DPM/LMM Rebate/Carryover Process.
If less than 80% of the marketing fee
funds collected in a given month are
paid out by the DPM/LMM [or Preferred
Market-Maker in a given month], then
the Exchange would refund such
surplus at the end of the month on a pro
rata basis based upon contributions
made by the Market-Makers, RMMs, eDPMs, DPMs and LMMs in that month.
However, if 80% or more of the
[accumulated] funds collected in a given
month are paid out by the DPM/LMM
[or Preferred Market-Maker], there will
not be a rebate for that month and the
excess funds will [carry over and will]
be included in [the] an Excess [p]Pool
of funds to be used by the DPM/LMM
[or Preferred Market-Maker the
following] in subsequent months.

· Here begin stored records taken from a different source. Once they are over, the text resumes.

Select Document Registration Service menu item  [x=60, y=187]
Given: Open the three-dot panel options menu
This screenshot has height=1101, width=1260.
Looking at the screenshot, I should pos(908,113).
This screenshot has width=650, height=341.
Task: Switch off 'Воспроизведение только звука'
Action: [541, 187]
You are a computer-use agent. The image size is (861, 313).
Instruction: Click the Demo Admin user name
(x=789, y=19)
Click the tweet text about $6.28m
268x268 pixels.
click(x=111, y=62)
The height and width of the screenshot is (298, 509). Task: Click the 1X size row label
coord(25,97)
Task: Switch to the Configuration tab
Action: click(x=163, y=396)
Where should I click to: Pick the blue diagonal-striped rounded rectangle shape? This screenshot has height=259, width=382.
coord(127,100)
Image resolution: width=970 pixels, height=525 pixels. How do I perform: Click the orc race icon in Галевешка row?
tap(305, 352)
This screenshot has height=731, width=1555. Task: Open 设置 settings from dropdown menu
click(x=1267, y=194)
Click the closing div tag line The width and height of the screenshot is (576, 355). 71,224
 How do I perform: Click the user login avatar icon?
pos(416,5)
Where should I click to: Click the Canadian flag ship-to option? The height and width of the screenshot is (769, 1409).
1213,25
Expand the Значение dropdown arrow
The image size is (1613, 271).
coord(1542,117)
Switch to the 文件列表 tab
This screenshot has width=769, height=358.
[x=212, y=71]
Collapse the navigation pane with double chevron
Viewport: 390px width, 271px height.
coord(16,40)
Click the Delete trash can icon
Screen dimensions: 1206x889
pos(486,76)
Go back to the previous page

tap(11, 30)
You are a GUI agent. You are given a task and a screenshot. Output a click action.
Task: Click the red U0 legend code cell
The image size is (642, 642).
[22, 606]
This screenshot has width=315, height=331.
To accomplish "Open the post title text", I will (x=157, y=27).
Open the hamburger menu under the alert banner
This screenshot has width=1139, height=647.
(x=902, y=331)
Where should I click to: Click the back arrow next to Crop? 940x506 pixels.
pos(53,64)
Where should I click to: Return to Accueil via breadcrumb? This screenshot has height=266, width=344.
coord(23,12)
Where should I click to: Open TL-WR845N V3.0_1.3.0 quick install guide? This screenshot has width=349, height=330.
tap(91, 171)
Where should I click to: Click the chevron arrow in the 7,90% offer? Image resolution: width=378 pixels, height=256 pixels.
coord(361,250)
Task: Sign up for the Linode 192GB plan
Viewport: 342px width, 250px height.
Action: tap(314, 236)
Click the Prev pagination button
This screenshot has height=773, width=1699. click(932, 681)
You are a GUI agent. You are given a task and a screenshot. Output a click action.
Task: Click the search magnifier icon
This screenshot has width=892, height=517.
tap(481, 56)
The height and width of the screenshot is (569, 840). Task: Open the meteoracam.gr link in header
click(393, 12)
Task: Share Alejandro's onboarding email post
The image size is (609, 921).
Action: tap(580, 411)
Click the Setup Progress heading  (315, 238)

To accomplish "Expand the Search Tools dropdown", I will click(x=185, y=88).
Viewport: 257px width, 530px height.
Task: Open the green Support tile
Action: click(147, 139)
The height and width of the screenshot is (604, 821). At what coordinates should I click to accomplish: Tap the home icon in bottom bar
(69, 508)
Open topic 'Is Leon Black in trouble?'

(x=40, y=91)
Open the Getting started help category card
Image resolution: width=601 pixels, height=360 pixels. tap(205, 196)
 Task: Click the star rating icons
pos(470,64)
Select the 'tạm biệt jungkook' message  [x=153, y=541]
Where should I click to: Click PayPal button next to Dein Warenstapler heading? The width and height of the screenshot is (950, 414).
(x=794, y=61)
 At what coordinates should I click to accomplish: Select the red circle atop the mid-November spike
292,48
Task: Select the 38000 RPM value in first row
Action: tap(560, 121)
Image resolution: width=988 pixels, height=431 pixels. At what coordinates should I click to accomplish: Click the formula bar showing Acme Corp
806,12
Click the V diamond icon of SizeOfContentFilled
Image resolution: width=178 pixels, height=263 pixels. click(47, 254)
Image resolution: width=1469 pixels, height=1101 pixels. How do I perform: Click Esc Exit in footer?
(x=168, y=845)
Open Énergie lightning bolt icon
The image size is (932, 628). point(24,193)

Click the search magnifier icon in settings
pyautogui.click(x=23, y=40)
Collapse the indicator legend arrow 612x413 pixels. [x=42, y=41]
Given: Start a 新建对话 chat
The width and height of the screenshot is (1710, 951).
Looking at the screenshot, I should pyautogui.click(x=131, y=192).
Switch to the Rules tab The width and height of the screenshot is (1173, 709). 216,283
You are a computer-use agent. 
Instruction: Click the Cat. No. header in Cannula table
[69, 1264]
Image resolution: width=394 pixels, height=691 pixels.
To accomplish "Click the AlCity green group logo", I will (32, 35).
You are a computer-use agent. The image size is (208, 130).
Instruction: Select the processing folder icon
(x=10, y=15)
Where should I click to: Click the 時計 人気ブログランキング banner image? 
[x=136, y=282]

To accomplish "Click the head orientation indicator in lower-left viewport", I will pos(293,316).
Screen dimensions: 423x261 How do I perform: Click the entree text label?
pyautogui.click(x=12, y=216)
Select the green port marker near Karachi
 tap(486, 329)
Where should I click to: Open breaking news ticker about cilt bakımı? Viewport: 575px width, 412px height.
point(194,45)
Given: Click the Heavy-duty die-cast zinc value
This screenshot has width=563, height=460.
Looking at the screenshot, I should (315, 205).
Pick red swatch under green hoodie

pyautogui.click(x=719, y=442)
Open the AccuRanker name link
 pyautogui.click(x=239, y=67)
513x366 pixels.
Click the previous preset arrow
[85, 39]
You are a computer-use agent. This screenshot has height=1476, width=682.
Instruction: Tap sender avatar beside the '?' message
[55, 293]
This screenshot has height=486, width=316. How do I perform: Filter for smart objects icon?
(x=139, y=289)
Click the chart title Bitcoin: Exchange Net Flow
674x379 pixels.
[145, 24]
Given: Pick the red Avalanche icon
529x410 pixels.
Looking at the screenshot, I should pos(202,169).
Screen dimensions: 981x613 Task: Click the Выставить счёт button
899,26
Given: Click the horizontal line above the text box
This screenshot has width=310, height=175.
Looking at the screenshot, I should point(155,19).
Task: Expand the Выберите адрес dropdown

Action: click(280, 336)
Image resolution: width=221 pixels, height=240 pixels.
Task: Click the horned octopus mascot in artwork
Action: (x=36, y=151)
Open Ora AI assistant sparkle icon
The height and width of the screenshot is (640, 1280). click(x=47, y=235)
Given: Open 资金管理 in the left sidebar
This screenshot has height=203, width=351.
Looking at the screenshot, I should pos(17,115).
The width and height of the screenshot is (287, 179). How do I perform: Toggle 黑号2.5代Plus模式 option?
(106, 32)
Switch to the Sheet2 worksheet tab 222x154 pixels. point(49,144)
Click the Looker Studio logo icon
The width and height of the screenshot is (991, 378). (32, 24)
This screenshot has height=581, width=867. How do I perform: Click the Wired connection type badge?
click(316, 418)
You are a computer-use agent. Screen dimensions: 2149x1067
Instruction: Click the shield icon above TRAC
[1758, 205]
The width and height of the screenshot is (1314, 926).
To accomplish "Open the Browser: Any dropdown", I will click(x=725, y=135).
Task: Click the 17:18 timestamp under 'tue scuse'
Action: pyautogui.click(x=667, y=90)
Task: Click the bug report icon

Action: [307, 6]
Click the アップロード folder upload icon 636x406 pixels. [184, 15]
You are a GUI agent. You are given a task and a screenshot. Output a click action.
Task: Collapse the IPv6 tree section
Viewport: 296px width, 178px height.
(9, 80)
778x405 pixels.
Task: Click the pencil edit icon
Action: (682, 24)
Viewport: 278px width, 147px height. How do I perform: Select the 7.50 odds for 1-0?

The
total balance of the Excess Pool of funds
cannot exceed $25,000, and if in any
month the balance were to exceed
$25,000, the funds in excess of $25,000
would be refunded[At the end of each
quarter, the Exchange would then
refund any surplus, if any,] on a pro rata
basis based upon contributions made by
the Market-Makers, RMMs, DPMs, eDPMs and LMMs in that month.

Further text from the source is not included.